Sammlung der Entscheidungen des Schweizerischen Bundesgerichts
Collection des arrêts du Tribunal fédéral suisse
Raccolta delle decisioni del Tribunale federale svizzero

BGE 125 IV 124



125 IV 124

19. Urteil des Kassationshofes vom 22. Januar 1999 i.S. Staatsanwaltschaft
des Kantons Graubünden gegen C. (Nichtigkeitsbeschwerde) Regeste

    Art. 146 StGB und Art. 149 StGB; Verhältnis zwischen Zechprellerei
und Betrug, Arglist.

    Die Zechprellerei ist kein Spezialtatbestand, der im Bereich des
Gastgewerbes dem Betrug vorgeht, sondern gelangt nur zur Anwendung,
wenn die Voraussetzungen des Betrugs nicht erfüllt sind (E. 2c).

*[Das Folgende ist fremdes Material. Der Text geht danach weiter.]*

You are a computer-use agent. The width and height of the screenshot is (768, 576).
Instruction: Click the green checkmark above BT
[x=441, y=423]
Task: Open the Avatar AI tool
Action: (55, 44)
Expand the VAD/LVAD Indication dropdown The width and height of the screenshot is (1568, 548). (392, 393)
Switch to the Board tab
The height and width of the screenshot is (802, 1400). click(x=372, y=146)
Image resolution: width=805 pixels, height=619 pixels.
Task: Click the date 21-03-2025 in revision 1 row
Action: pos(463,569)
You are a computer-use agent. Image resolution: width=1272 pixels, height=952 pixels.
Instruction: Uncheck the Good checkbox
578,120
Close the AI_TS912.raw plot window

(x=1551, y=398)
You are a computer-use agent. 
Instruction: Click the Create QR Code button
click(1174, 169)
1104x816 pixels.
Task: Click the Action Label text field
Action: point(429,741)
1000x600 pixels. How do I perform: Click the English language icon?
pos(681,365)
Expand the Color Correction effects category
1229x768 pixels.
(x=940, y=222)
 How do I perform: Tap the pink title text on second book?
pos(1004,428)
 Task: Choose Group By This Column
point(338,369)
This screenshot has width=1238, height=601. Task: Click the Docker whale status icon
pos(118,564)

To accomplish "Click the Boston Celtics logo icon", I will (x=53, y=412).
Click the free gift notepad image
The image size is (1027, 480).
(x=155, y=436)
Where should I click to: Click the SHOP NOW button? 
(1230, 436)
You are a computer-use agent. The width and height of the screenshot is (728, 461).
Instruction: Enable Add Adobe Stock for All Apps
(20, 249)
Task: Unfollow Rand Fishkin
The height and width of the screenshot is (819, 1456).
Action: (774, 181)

    Arglist verneint, weil sich der Hotelgast keiner besonderen
Machenschaften bediente, um seine Zahlungsfähigkeit und Zahlungswilligkeit
vorzutäuschen, und es den Hoteliers möglich gewesen wäre, die
Zahlungsfähigkeit zu überprüfen (E. 3b).

Sachverhalt

    C. liess sich von Ende Januar 1997 bis Anfang August 1997 in der Region
Chur sowie in Vororten von Zürich in verschiedenen Hotels über mehrere Tage
bis Wochen beherbergen, wobei er die Beherbergungs- und Bewirtungskosten
von insgesamt ca. Fr. 8'000.-- nicht oder nur zum Teil bezahlte.

    Das Kreisgericht Chur verurteilte C. am 4. Dezember 1997 zu vier
Monaten Gefängnis unbedingt wegen mehrfacher Zechprellerei. Von der
Anklage des Betrugs sprach es ihn frei.

    Auf Berufung der Staatsanwaltschaft hin bestätigte das Kantonsgericht
von Graubünden am 1. April 1998 das erstinstanzliche Urteil.

    Die Staatsanwaltschaft Graubünden führt eidgenössische
Nichtigkeitsbeschwerde und beantragt, der angefochtene Entscheid sei
aufzuheben und die Sache sei zu neuer Entscheidung und Schuldigsprechung
von C. wegen Betrugs an die Vorinstanz zurückzuweisen.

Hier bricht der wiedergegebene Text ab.